Regarding the initial phase, Karthik quoted, “The initial phase was relatively easy as we had already built a strong vendor network from E-Sparsha. However, getting into the online space and running an E-commerce portal was a different ball game altogether.”
My Dream Store Logo
While dealing with online marketing, entrepreneurs have to consider several intricacies to strengthen the strategic pillars and optimize their business operations. The Beta version of My Dream Store was built in September 2014. Since then, the company is working on a way to minimize the risk of over-burdening the inventory by giving sellers access to upbeat scalable technology, efficient and risk-free inventory management, optimized operations, well-defined product, and a seamless marketing strategy.
My Dream Store – Startup Challenges
My Dream Store is based on a ‘bring-your-customer’ model where sellers have to promote their products to the right target audience. However, sellers aren’t too aware of modern online advertising tools such as Facebook advertising, Google advertising, etc. To counter this problem, the startup created learning programs on its platform (targeted towards educating the sellers) through an online course-ware called the ‘My Dream Store University’. This initiative by the company helped the sellers improve the success rates of their campaigns.
In addition to the My Dream Store University, My Dream Store has put in efforts to enhance community engagement and overcome various other challenges startups commonly face:
Campaigner Connect – This is a closed group meant to build a network where buyers and sellers can easily communicate with community managers and solve any hurdles that arise on the way.
Google Hangout – The creative store has regular hangout sessions where every member of the community reaches out to both existing and potential buyers and sellers for meaningful conversations.
Open door policy – My Dream Store invites young designers and aspiring entrepreneurs to its office on a regular basis . The My Dream Store team interacts with the visitors and motivates them to join the platform.
The revenue model of My Dream Store seems quite simple. It charges a standard fee per unit which is based on the type of the product and printing requirements. This fee includes everything ranging from manufacturing cost and packaging to delivery, handling charges, and profit margins.

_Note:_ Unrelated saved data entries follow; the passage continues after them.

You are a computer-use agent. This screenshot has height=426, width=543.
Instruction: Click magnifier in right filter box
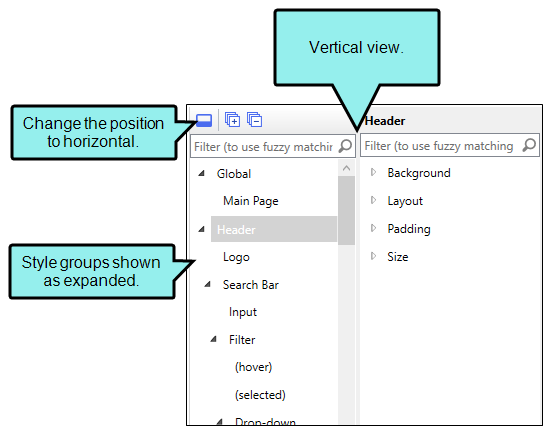529,145
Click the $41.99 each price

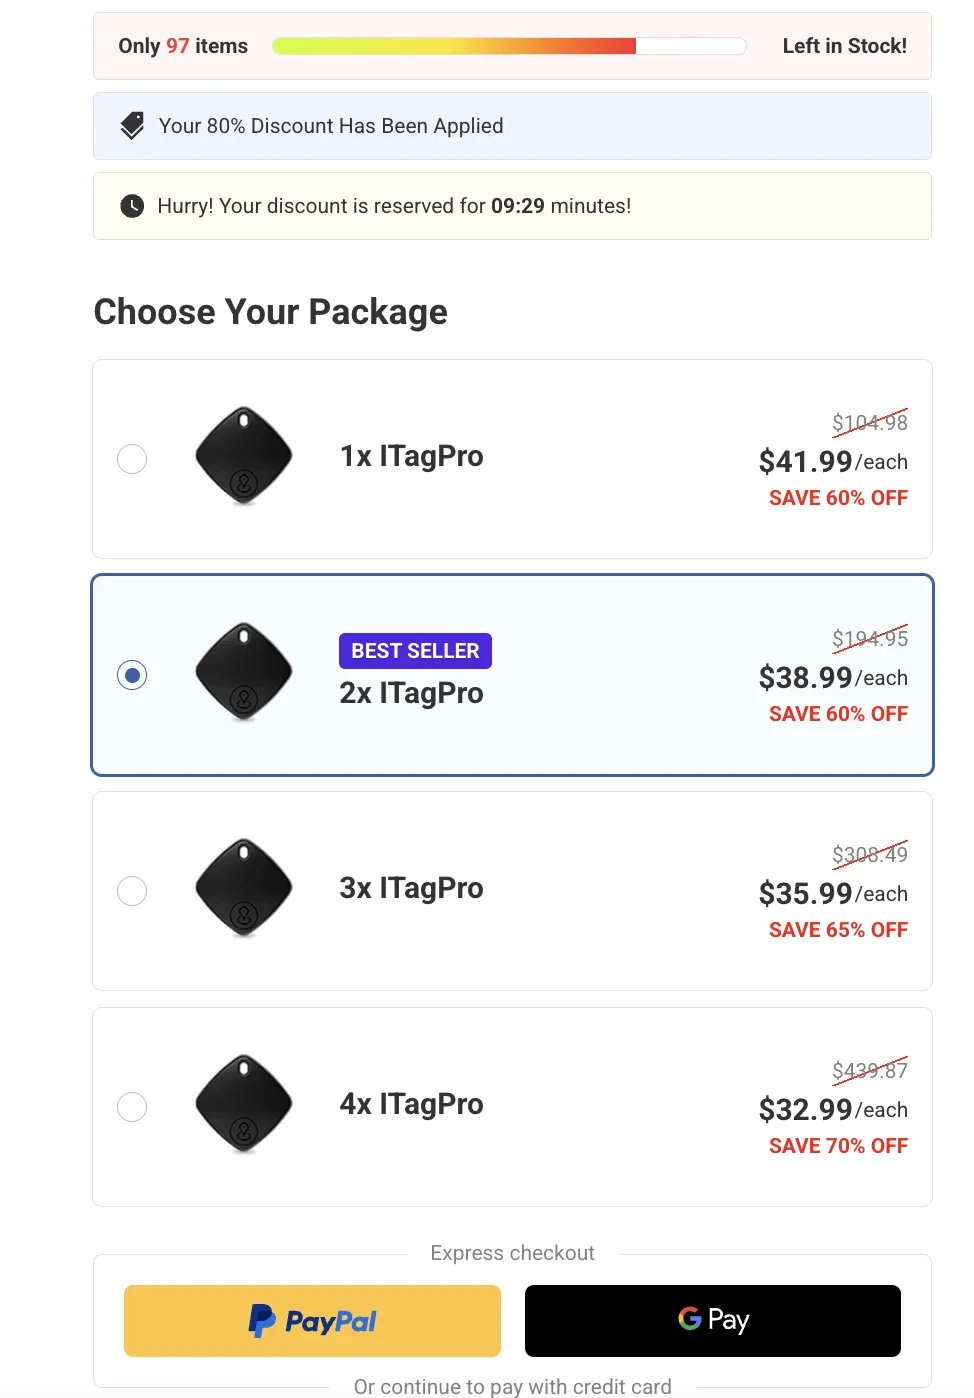(832, 462)
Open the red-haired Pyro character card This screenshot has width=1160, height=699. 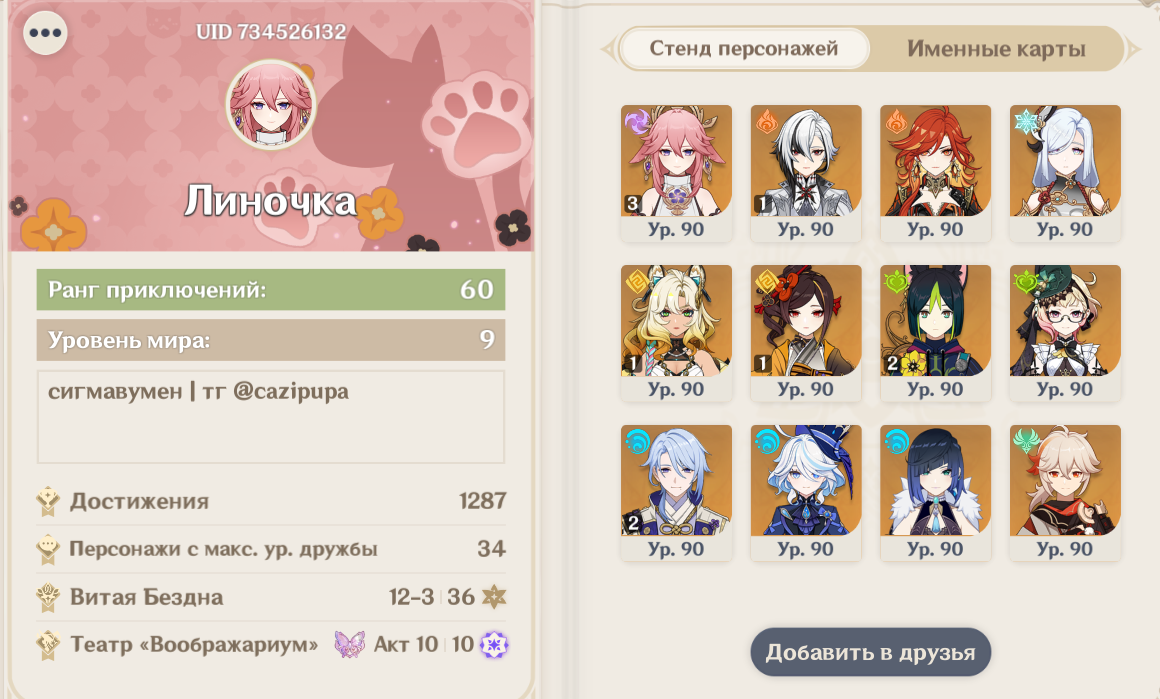[x=935, y=173]
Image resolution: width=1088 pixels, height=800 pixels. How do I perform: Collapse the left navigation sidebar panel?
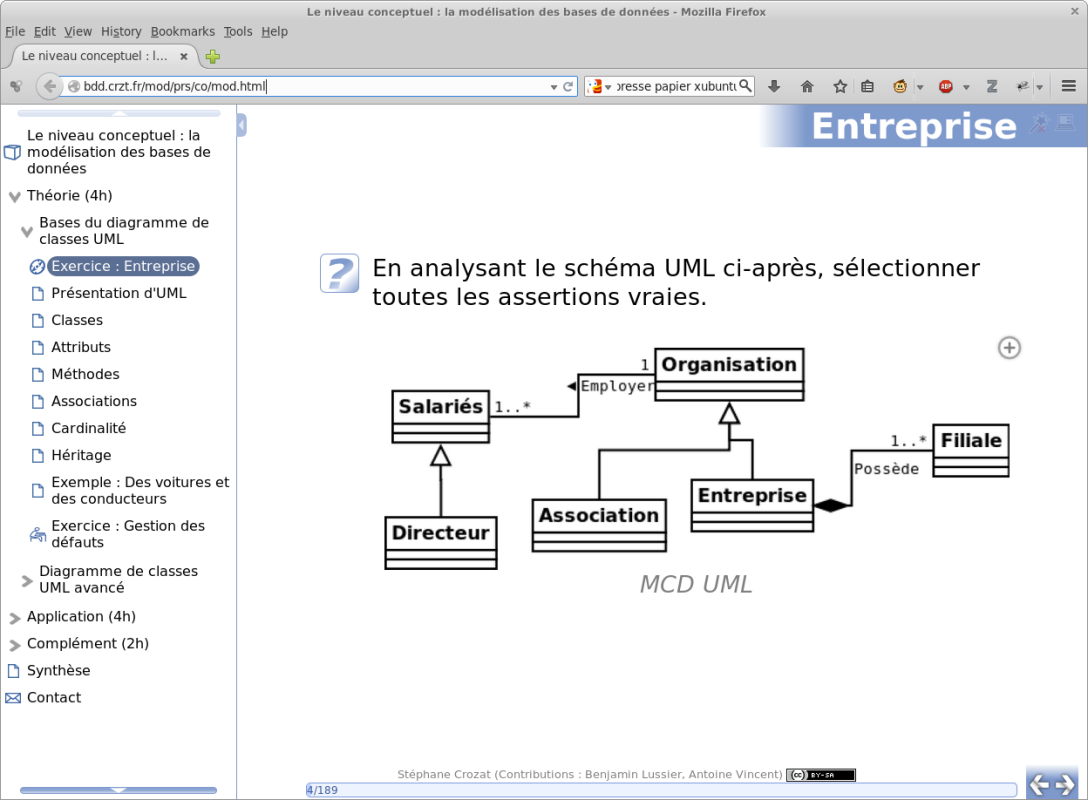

My Dream Store – Funding and Investors
In 2015, the company received an angel investment of $320K.
My Dream Store – Growth
More than 820,000 visitors.
More than 9,000 registered sellers.
Delivers products to more than 150,000 customers across India.
A 100% margin on sales on an average.
A team of 45 employees that continues to grow.
Extension of its services to Bengaluru, New Delhi, Mumbai, Pune, and Kolkata.
Conducts 30,000 transactions per month on an average.
Moving further, My Dream Store plans to venture into other product categories like posters, tote bags, stickers, etc., thereby opening up new opportunities for itself and its partners.
Fast forward to July 2021, My Dream Store has become NOBERO, an online shopping site for men and women.